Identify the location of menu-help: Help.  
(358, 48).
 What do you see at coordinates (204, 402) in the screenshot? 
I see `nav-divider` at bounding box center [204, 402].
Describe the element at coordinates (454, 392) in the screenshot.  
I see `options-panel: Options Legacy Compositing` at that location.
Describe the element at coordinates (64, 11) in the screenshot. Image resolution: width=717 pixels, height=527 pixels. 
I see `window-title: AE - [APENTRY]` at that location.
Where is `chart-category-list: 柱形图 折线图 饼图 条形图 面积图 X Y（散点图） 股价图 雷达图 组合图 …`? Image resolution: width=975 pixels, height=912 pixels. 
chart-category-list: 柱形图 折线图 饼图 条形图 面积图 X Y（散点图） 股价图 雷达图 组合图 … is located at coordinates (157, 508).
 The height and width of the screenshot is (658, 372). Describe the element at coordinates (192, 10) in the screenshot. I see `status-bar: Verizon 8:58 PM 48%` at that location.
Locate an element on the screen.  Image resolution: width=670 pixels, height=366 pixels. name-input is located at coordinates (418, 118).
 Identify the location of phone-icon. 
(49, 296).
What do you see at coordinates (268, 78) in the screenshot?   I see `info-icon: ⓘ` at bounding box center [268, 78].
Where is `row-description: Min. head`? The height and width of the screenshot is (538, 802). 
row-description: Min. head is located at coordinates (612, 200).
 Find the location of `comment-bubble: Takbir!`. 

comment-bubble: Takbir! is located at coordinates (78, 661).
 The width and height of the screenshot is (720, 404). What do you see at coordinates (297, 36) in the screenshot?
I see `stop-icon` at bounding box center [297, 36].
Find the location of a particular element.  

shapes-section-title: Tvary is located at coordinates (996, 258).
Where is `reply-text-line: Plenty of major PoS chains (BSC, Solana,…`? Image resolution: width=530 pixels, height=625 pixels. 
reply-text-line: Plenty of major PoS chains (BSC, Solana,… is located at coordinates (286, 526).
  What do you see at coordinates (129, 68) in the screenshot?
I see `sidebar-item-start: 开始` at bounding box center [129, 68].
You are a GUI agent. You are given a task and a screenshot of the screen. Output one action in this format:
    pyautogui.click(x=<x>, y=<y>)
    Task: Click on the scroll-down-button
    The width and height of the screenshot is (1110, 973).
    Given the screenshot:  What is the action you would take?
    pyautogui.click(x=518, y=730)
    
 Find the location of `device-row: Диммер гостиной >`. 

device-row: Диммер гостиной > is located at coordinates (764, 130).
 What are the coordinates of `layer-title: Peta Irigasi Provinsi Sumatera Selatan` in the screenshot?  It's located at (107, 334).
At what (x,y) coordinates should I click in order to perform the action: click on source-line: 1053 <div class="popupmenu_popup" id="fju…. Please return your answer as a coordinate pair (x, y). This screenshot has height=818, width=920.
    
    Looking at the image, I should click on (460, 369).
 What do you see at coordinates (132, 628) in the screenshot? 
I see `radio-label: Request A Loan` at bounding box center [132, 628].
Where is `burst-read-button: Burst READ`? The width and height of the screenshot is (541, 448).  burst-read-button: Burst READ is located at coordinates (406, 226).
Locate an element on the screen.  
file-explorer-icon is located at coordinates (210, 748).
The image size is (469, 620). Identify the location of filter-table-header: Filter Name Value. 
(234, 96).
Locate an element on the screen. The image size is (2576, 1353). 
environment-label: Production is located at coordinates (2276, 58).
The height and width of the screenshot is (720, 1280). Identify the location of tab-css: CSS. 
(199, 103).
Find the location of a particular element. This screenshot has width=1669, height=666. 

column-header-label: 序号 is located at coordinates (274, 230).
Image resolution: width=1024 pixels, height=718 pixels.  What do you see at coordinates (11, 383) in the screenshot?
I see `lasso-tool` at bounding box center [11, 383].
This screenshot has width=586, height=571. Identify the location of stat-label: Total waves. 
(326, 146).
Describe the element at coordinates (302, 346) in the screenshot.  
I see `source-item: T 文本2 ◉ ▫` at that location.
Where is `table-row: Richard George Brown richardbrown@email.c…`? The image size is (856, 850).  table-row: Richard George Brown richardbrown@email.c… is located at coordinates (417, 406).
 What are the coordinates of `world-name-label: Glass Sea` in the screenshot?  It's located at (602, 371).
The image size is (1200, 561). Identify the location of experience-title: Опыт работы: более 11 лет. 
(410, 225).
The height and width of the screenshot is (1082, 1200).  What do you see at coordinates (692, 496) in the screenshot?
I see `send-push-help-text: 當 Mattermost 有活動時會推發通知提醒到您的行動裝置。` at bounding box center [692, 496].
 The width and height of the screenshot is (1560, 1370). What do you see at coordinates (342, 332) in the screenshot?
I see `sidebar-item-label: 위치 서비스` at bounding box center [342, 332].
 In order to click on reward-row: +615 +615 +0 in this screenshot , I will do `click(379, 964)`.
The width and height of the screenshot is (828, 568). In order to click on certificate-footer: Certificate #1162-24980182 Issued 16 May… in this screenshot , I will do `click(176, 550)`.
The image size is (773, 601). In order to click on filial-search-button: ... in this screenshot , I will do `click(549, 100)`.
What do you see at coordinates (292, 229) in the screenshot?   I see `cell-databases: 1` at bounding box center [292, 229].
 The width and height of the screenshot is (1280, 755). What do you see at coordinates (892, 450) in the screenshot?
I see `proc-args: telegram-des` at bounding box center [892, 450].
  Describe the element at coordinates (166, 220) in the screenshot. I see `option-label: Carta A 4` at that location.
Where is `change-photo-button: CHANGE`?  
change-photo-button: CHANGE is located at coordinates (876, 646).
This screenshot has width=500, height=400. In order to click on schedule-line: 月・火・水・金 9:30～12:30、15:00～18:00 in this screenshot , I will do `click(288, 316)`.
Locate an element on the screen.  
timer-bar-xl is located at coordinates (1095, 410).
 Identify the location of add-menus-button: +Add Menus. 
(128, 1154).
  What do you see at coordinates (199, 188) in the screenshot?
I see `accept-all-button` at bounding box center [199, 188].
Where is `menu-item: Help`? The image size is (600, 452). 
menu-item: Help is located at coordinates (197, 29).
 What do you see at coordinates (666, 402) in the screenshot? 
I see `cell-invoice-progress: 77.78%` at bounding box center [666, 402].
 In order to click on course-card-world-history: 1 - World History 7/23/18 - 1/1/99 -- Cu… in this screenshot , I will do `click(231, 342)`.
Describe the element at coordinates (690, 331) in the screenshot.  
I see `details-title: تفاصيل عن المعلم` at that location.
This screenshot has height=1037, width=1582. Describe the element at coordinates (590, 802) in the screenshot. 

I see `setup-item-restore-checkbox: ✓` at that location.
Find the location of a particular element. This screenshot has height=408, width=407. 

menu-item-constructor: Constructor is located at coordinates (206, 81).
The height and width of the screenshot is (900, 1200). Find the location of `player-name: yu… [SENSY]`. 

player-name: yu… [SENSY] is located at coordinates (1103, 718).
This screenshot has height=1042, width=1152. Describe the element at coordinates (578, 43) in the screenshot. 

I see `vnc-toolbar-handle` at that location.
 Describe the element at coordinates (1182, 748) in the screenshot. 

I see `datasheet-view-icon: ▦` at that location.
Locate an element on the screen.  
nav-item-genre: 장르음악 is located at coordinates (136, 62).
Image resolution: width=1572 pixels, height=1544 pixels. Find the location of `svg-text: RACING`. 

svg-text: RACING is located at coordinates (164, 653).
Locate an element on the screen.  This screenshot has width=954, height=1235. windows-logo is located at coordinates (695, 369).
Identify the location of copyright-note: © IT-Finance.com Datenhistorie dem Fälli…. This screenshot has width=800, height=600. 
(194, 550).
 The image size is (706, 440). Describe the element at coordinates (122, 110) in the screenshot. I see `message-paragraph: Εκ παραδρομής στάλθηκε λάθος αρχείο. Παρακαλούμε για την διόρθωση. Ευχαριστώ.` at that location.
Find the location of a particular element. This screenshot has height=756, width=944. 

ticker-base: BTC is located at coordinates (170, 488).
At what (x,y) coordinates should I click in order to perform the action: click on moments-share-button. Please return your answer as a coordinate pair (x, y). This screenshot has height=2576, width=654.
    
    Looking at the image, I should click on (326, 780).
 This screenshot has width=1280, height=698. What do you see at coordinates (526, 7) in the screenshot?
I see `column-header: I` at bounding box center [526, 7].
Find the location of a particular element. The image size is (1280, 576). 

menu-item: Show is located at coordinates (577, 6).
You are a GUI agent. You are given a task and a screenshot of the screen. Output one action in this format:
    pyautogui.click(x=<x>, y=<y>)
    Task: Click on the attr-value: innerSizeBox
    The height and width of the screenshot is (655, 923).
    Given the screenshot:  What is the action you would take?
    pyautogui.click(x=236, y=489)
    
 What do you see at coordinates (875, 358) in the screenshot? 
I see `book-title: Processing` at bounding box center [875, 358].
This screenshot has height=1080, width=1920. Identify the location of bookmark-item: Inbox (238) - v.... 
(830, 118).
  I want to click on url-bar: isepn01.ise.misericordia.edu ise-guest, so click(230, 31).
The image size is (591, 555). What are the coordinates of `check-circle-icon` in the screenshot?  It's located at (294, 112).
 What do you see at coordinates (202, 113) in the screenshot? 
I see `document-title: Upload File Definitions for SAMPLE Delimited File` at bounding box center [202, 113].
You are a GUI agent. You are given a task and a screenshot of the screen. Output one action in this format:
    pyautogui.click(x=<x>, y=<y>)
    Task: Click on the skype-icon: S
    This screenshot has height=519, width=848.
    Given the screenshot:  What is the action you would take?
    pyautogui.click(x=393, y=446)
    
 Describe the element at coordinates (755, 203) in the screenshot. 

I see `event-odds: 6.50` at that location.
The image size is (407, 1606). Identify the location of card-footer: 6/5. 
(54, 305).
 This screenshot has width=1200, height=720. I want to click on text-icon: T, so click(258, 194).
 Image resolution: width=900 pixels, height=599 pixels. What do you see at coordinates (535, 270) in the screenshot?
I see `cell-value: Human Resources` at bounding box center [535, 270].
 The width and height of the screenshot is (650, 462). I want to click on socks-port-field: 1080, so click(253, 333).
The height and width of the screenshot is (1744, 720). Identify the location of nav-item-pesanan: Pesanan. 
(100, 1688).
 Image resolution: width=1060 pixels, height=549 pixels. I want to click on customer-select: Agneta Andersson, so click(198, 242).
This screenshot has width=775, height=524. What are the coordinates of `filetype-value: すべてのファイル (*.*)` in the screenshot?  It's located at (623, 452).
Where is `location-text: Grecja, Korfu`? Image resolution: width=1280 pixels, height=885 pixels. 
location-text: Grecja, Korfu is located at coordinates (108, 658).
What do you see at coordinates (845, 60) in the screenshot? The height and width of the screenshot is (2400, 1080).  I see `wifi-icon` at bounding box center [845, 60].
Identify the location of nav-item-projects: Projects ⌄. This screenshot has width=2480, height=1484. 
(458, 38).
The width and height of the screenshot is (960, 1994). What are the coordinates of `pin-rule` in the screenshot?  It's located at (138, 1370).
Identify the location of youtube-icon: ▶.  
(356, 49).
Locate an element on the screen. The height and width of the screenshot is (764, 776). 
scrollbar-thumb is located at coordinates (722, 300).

☆ ☆ ☆ ☆ ☆ ☆ ☆

**Task description:** Transcribe the rows word for word, starting at the first row and ending at the line containing "What do you see at coordinates (268, 78)", with both of those lines included.

**Result for this task:**
Identify the location of menu-help: Help.  
(358, 48).
 What do you see at coordinates (204, 402) in the screenshot? 
I see `nav-divider` at bounding box center [204, 402].
Describe the element at coordinates (454, 392) in the screenshot.  
I see `options-panel: Options Legacy Compositing` at that location.
Describe the element at coordinates (64, 11) in the screenshot. Image resolution: width=717 pixels, height=527 pixels. 
I see `window-title: AE - [APENTRY]` at that location.
Where is `chart-category-list: 柱形图 折线图 饼图 条形图 面积图 X Y（散点图） 股价图 雷达图 组合图 …`? Image resolution: width=975 pixels, height=912 pixels. 
chart-category-list: 柱形图 折线图 饼图 条形图 面积图 X Y（散点图） 股价图 雷达图 组合图 … is located at coordinates (157, 508).
 The height and width of the screenshot is (658, 372). Describe the element at coordinates (192, 10) in the screenshot. I see `status-bar: Verizon 8:58 PM 48%` at that location.
Locate an element on the screen.  Image resolution: width=670 pixels, height=366 pixels. name-input is located at coordinates (418, 118).
 Identify the location of phone-icon. 
(49, 296).
What do you see at coordinates (268, 78) in the screenshot?   I see `info-icon: ⓘ` at bounding box center [268, 78].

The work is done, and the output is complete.